= Work order =
An exact copy of all the data below is required.

══════════════════════════════

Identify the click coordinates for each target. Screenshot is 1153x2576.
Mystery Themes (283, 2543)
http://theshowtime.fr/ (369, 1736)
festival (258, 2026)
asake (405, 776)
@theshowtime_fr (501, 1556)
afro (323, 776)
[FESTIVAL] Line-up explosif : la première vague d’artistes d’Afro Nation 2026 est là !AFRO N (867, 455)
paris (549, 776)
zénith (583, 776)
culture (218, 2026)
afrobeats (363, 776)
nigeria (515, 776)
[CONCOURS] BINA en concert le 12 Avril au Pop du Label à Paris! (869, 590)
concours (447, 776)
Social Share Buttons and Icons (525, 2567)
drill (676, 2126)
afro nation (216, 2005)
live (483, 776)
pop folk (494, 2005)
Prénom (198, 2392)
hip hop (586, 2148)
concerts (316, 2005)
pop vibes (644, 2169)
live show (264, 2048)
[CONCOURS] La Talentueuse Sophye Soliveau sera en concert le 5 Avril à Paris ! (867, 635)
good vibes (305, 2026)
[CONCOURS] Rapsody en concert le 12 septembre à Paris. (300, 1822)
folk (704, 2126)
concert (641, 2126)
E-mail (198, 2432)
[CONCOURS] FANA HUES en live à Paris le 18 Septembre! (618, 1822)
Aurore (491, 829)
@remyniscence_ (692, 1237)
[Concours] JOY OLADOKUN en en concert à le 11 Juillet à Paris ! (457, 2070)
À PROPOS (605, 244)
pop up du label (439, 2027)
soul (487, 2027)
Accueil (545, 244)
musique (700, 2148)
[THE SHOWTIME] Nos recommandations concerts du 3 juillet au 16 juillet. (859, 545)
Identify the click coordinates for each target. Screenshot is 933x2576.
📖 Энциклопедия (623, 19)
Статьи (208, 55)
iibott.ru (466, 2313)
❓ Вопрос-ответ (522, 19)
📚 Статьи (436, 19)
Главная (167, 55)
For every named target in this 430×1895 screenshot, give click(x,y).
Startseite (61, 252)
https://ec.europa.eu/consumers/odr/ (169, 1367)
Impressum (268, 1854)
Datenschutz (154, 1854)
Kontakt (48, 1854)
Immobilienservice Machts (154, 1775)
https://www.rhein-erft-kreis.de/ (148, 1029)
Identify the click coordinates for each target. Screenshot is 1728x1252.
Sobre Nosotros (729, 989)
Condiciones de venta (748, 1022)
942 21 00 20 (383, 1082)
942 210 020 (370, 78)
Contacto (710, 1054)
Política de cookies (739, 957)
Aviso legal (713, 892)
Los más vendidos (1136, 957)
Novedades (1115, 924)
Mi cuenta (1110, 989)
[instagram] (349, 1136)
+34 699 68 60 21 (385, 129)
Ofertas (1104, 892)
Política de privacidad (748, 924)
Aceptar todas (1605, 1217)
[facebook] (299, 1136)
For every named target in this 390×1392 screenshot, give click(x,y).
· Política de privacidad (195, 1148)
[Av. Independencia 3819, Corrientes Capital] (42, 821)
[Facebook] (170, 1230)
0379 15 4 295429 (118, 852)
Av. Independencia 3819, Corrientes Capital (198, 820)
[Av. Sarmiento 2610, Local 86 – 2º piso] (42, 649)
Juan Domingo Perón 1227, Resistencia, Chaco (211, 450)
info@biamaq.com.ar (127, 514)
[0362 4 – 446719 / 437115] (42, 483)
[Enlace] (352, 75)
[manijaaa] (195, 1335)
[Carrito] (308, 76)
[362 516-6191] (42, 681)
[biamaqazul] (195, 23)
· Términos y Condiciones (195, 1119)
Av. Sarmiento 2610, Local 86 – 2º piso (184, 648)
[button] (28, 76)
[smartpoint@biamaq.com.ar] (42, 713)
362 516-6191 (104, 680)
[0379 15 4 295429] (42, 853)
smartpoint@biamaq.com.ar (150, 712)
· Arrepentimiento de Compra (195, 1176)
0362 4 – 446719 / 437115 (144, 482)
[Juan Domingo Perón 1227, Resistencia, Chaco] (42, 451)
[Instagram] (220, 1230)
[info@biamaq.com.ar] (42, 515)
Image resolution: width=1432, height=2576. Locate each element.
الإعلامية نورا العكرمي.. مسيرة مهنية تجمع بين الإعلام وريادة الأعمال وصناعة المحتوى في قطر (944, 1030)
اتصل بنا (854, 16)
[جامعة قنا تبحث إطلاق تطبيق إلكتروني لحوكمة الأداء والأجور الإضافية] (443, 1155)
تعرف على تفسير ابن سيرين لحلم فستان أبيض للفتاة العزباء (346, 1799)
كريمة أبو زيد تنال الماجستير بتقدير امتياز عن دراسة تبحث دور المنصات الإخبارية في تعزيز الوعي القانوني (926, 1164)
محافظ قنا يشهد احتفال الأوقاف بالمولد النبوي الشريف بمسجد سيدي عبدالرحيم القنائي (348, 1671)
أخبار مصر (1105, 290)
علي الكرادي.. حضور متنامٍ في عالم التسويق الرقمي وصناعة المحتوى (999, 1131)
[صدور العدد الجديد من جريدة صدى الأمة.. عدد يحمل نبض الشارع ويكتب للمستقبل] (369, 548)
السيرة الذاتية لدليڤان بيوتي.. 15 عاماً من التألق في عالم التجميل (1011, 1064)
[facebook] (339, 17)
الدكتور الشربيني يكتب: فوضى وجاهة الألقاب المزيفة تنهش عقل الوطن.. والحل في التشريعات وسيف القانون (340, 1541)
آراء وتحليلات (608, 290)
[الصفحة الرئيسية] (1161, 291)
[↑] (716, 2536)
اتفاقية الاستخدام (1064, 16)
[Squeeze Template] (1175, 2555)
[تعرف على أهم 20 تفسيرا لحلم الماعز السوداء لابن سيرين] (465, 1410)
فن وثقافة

══════════════════════════════

= Response to this task =
Identify the click coordinates for each target. Screenshot is 1153x2576.
Mystery Themes (283, 2543)
http://theshowtime.fr/ (369, 1736)
festival (258, 2026)
asake (405, 776)
@theshowtime_fr (501, 1556)
afro (323, 776)
[FESTIVAL] Line-up explosif : la première vague d’artistes d’Afro Nation 2026 est là !AFRO N (867, 455)
paris (549, 776)
zénith (583, 776)
culture (218, 2026)
afrobeats (363, 776)
nigeria (515, 776)
[CONCOURS] BINA en concert le 12 Avril au Pop du Label à Paris! (869, 590)
concours (447, 776)
Social Share Buttons and Icons (525, 2567)
drill (676, 2126)
afro nation (216, 2005)
live (483, 776)
pop folk (494, 2005)
Prénom (198, 2392)
hip hop (586, 2148)
concerts (316, 2005)
pop vibes (644, 2169)
live show (264, 2048)
[CONCOURS] La Talentueuse Sophye Soliveau sera en concert le 5 Avril à Paris ! (867, 635)
good vibes (305, 2026)
[CONCOURS] Rapsody en concert le 12 septembre à Paris. (300, 1822)
folk (704, 2126)
concert (641, 2126)
E-mail (198, 2432)
[CONCOURS] FANA HUES en live à Paris le 18 Septembre! (618, 1822)
Aurore (491, 829)
@remyniscence_ (692, 1237)
[Concours] JOY OLADOKUN en en concert à le 11 Juillet à Paris ! (457, 2070)
À PROPOS (605, 244)
pop up du label (439, 2027)
soul (487, 2027)
Accueil (545, 244)
musique (700, 2148)
[THE SHOWTIME] Nos recommandations concerts du 3 juillet au 16 juillet. (859, 545)
Identify the click coordinates for each target. Screenshot is 933x2576.
📖 Энциклопедия (623, 19)
Статьи (208, 55)
iibott.ru (466, 2313)
❓ Вопрос-ответ (522, 19)
📚 Статьи (436, 19)
Главная (167, 55)
For every named target in this 430×1895 screenshot, give click(x,y).
Startseite (61, 252)
https://ec.europa.eu/consumers/odr/ (169, 1367)
Impressum (268, 1854)
Datenschutz (154, 1854)
Kontakt (48, 1854)
Immobilienservice Machts (154, 1775)
https://www.rhein-erft-kreis.de/ (148, 1029)
Identify the click coordinates for each target. Screenshot is 1728x1252.
Sobre Nosotros (729, 989)
Condiciones de venta (748, 1022)
942 21 00 20 (383, 1082)
942 210 020 (370, 78)
Contacto (710, 1054)
Política de cookies (739, 957)
Aviso legal (713, 892)
Los más vendidos (1136, 957)
Novedades (1115, 924)
Mi cuenta (1110, 989)
[instagram] (349, 1136)
+34 699 68 60 21 (385, 129)
Ofertas (1104, 892)
Política de privacidad (748, 924)
Aceptar todas (1605, 1217)
[facebook] (299, 1136)
For every named target in this 390×1392 screenshot, give click(x,y).
· Política de privacidad (195, 1148)
[Av. Independencia 3819, Corrientes Capital] (42, 821)
[Facebook] (170, 1230)
0379 15 4 295429 (118, 852)
Av. Independencia 3819, Corrientes Capital (198, 820)
[Av. Sarmiento 2610, Local 86 – 2º piso] (42, 649)
Juan Domingo Perón 1227, Resistencia, Chaco (211, 450)
info@biamaq.com.ar (127, 514)
[0362 4 – 446719 / 437115] (42, 483)
[Enlace] (352, 75)
[manijaaa] (195, 1335)
[Carrito] (308, 76)
[362 516-6191] (42, 681)
[biamaqazul] (195, 23)
· Términos y Condiciones (195, 1119)
Av. Sarmiento 2610, Local 86 – 2º piso (184, 648)
[button] (28, 76)
[smartpoint@biamaq.com.ar] (42, 713)
362 516-6191 (104, 680)
[0379 15 4 295429] (42, 853)
smartpoint@biamaq.com.ar (150, 712)
· Arrepentimiento de Compra (195, 1176)
0362 4 – 446719 / 437115 (144, 482)
[Juan Domingo Perón 1227, Resistencia, Chaco] (42, 451)
[Instagram] (220, 1230)
[info@biamaq.com.ar] (42, 515)
Image resolution: width=1432, height=2576. Locate each element.
الإعلامية نورا العكرمي.. مسيرة مهنية تجمع بين الإعلام وريادة الأعمال وصناعة المحتوى في قطر (944, 1030)
اتصل بنا (854, 16)
[جامعة قنا تبحث إطلاق تطبيق إلكتروني لحوكمة الأداء والأجور الإضافية] (443, 1155)
تعرف على تفسير ابن سيرين لحلم فستان أبيض للفتاة العزباء (346, 1799)
كريمة أبو زيد تنال الماجستير بتقدير امتياز عن دراسة تبحث دور المنصات الإخبارية في تعزيز الوعي القانوني (926, 1164)
محافظ قنا يشهد احتفال الأوقاف بالمولد النبوي الشريف بمسجد سيدي عبدالرحيم القنائي (348, 1671)
أخبار مصر (1105, 290)
علي الكرادي.. حضور متنامٍ في عالم التسويق الرقمي وصناعة المحتوى (999, 1131)
[صدور العدد الجديد من جريدة صدى الأمة.. عدد يحمل نبض الشارع ويكتب للمستقبل] (369, 548)
السيرة الذاتية لدليڤان بيوتي.. 15 عاماً من التألق في عالم التجميل (1011, 1064)
[facebook] (339, 17)
الدكتور الشربيني يكتب: فوضى وجاهة الألقاب المزيفة تنهش عقل الوطن.. والحل في التشريعات وسيف القانون (340, 1541)
آراء وتحليلات (608, 290)
[الصفحة الرئيسية] (1161, 291)
[↑] (716, 2536)
اتفاقية الاستخدام (1064, 16)
[Squeeze Template] (1175, 2555)
[تعرف على أهم 20 تفسيرا لحلم الماعز السوداء لابن سيرين] (465, 1410)
فن وثقافة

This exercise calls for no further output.